2. base column used in view pk or view has filter conditions on base non-key
column which can also lead to entire view row being wiped.
view row exists if any of following is true:
* base row pk has live livenessInfo(timestamp) && base column used in view pk
is not null but no timestamp && conditions are satisfied. ( pk having live
livenesInfo means it is not deleted by tombstone)
* or base row column in view pk has timestamp (via update) && conditions are
satisfied. eg. if base column used in view pk is TTLed, entire view row should
be wiped.
{quote}
These additional requirements were overlooked during the original MV design and
caused some problems when base rows or columns are updated or removed,
described on CASSANDRA-13127, CASSANDRA-13409, CASSANDRA-11500 and
CASSANDRA-13409.
On CASSANDRA-11500 we will do some tweaks to the existing mechanism to fix most
of the above issues, except correct support to out-of-order deletion of
unselected column on view sharing partition key components with base and
filtering by non-PK columns.
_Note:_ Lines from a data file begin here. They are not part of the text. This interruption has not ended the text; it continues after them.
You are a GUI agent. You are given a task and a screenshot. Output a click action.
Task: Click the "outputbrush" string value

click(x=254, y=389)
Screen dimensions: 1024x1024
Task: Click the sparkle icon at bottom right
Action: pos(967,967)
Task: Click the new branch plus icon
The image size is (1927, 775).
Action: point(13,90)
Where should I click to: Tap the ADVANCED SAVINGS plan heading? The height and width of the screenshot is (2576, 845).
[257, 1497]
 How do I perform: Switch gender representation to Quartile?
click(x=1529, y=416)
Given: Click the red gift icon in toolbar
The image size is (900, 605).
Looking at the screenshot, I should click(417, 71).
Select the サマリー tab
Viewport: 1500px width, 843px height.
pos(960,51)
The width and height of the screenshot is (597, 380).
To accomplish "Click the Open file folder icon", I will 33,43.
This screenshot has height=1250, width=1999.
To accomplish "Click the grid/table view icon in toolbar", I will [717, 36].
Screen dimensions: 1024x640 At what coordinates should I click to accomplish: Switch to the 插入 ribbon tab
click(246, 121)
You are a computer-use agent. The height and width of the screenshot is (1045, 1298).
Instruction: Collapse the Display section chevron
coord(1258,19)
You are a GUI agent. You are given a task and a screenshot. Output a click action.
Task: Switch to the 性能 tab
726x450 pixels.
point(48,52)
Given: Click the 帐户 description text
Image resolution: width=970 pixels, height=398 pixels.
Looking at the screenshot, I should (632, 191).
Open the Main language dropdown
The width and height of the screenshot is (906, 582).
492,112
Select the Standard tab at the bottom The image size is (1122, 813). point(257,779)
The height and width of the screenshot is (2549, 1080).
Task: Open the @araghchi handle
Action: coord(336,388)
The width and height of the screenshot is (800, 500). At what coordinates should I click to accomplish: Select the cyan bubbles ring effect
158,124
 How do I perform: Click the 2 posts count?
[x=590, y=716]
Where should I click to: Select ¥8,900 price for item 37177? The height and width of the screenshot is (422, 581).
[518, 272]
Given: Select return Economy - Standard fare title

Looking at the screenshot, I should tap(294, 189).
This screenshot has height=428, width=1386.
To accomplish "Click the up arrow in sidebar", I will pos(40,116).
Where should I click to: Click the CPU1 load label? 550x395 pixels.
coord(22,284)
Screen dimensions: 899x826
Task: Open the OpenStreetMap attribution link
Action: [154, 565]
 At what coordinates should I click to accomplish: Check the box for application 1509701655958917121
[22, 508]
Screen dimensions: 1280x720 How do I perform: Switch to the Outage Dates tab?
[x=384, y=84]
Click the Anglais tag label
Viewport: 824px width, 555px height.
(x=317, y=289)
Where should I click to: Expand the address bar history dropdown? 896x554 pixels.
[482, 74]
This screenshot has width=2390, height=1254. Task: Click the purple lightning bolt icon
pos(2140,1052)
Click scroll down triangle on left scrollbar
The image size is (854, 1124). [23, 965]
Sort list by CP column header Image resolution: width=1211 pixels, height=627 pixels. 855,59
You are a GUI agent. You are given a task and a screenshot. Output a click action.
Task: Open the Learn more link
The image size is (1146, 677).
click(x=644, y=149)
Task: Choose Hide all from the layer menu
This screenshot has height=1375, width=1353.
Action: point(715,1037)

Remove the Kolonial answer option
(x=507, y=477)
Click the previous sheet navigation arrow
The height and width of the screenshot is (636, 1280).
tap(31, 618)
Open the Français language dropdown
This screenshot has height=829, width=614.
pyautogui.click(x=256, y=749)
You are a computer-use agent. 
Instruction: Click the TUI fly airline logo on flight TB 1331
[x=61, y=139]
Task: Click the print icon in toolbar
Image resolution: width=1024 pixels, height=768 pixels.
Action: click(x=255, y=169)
The former is a limitation of the original MV
design and the latter was a relatively recently introduced feature
(CASSANDRA-10368) which has overlooked this requirement and will be reverted on
CASSANDRA-13798.
This ticket is to go back to the drawing board and discuss and implement a
storage engine extension to properly support the following cases:
- Out-of-order deletion of unselected column on view sharing partition key
components with base ([ignored
test|https://github.com/apache/cassandra/blob/add5face50f2eccbc1a53e0fe22e2d79ba856db1/test/unit/org/apache/cassandra/cql3/ViewTest.java#L87])
- Filtering by non-primary key and/or unselected columns (Follow-up
CASSANDRA-13798, [ignored
tests|https://github.com/apache/cassandra/blob/add5face50f2eccbc1a53e0fe22e2d79ba856db1/test/unit/org/apache/cassandra/cql3/ViewFilteringTest.java#L88])
- Rethink shadowable tombstone mechanism and remove workarounds introduced by
CASSANDRA-11500, such as using expired liveness info to represent commutative
deletion
([TODO|https://github.com/apache/cassandra/blob/e0da138ab10f6c0fc014de86fb251e11358d80cc/src/java/org/apache/cassandra/db/view/ViewUpdateGenerator.java#L429]).
- Add support to dropping unselected columns on base table and reflect that on
views ([commented
test|https://github.com/apache/cassandra/commit/add5face50f2eccbc1a53e0fe22e2d79ba856db1])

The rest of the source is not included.